Note for Immunosuppression
Immunosuppression involves an act that reduces the activation or efficacy of the immune system. Some portions of the immune system itself have immuno-suppressive effects on other parts of the immune system, and immunosuppression may occur as an adverse reaction to treatment of other conditions. Deliberately induced immunosuppression is generally done to prevent the body from rejecting an organ transplant, treating graft-versus-host disease after a bone marrow transplant, or for the treatment of auto-immune diseases such as rheumatoid arthritis or Crohn's disease. This is typically done using drugs, but may involve surgery (splenectomy), plasmapharesis, or radiation.
A person who is undergoing immunosuppression, or whose immune system is weak for other reasons (for example, chemotherapy and HIV patients) are said to be immunocompromised. When an organ is transplanted, the immune system of the recipient will most likely recognize it as foreign tissue and attack it. The destruction of the organ will, if untreated, end in the death of the recipient.
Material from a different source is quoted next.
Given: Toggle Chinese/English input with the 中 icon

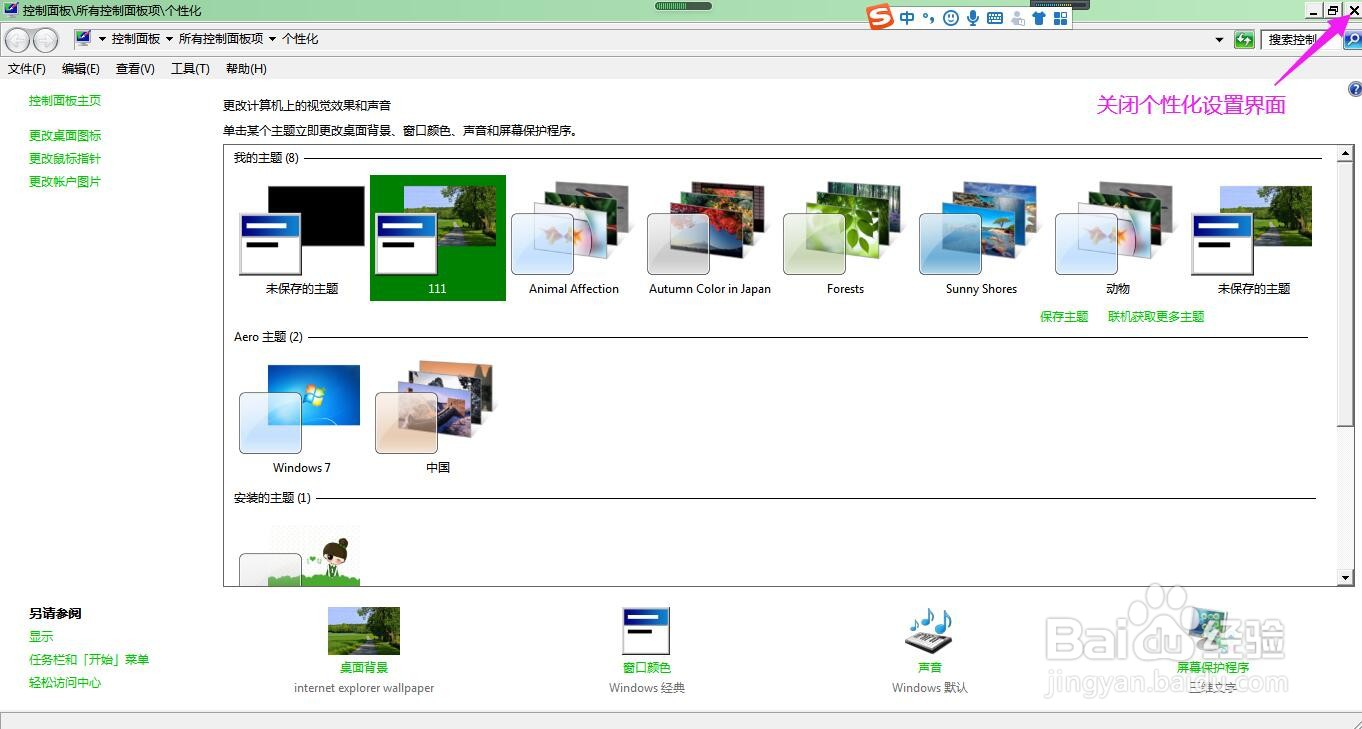Looking at the screenshot, I should point(907,17).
In the past, radiation therapy was used to decrease the strength of the immune system, but now immunosuppressant drugs are used to inhibit the reaction of the immune system. The downside is that with such a deactivated immune system, the body is very vulnerable to opportunistic infections, even those usually considered harmless. Also, prolonged use of immunosuppressants increases the risk of cancer.
Note for Cardiovascular Disease
Cardiovascular disease refers to the class of diseases that involve the heart or blood vessels (arteries and veins). While the term technically refers to any disease that affects the cardiovascular system, it is usually used to refer to those related to atherosclerosis (arterial disease). These conditions have similar causes, mechanisms, and treatments. In practice, cardiovascular disease is treated by cardiologists, thoracic surgeons, vascular surgeons, neurologists, and interventional radiologists, depending on the organ system that is being treated. There is considerable overlap in the specialties, and it is common for certain procedures to be performed by different types of specialists in the same hospital.
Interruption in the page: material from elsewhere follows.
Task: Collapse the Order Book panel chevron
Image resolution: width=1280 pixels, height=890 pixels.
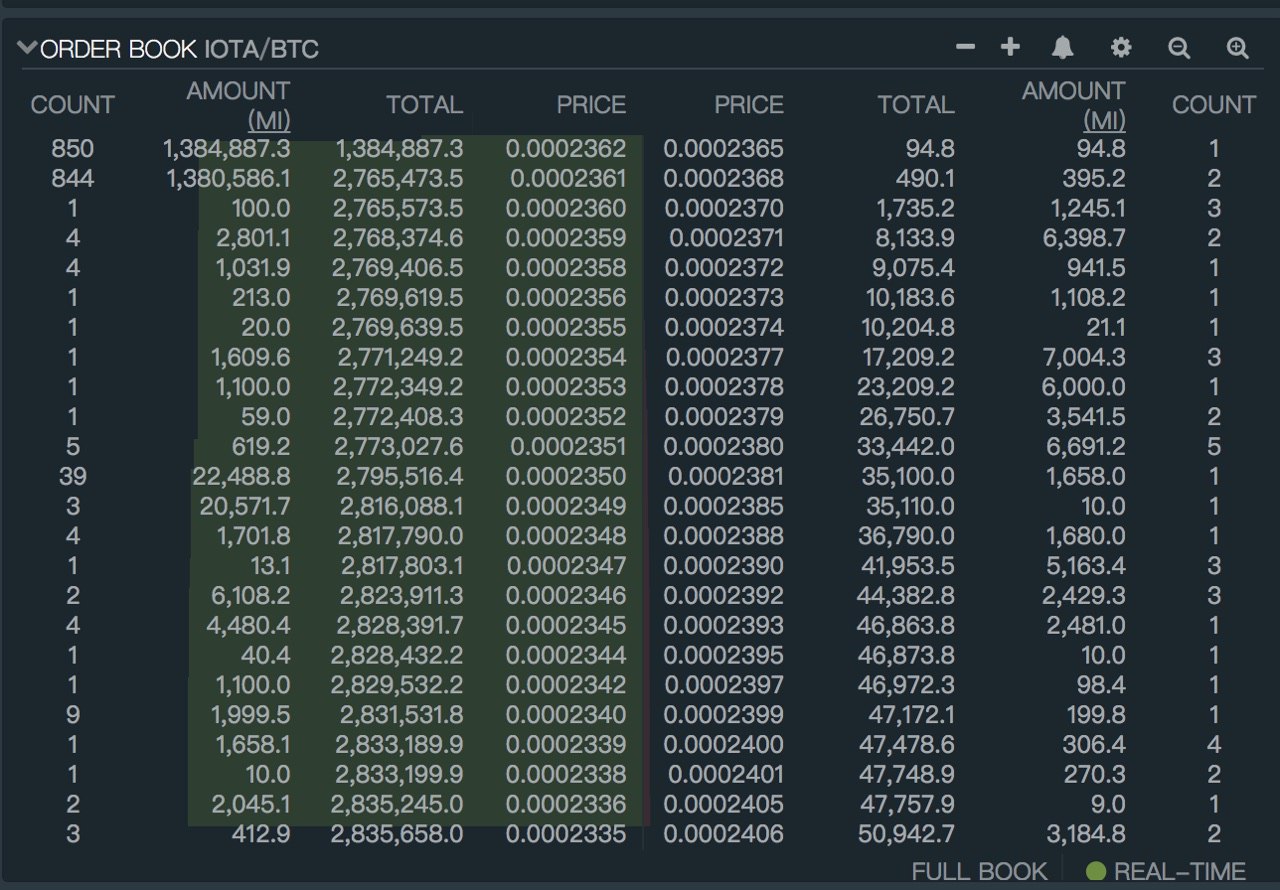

Most Western countries face high and increasing rates of cardiovascular disease. Each year, heart disease kills more Americans than cancer. Diseases of the heart alone caused 30% of all deaths, with other diseases of the cardiovascular system causing substantial further death and disability. Up until the year 2005, it was the number 1 cause of death and disability in the United States and most European countries. A large histological study (PDAY) showed vascular injury accumulates from adolescence, making primary prevention efforts necessary from childhood.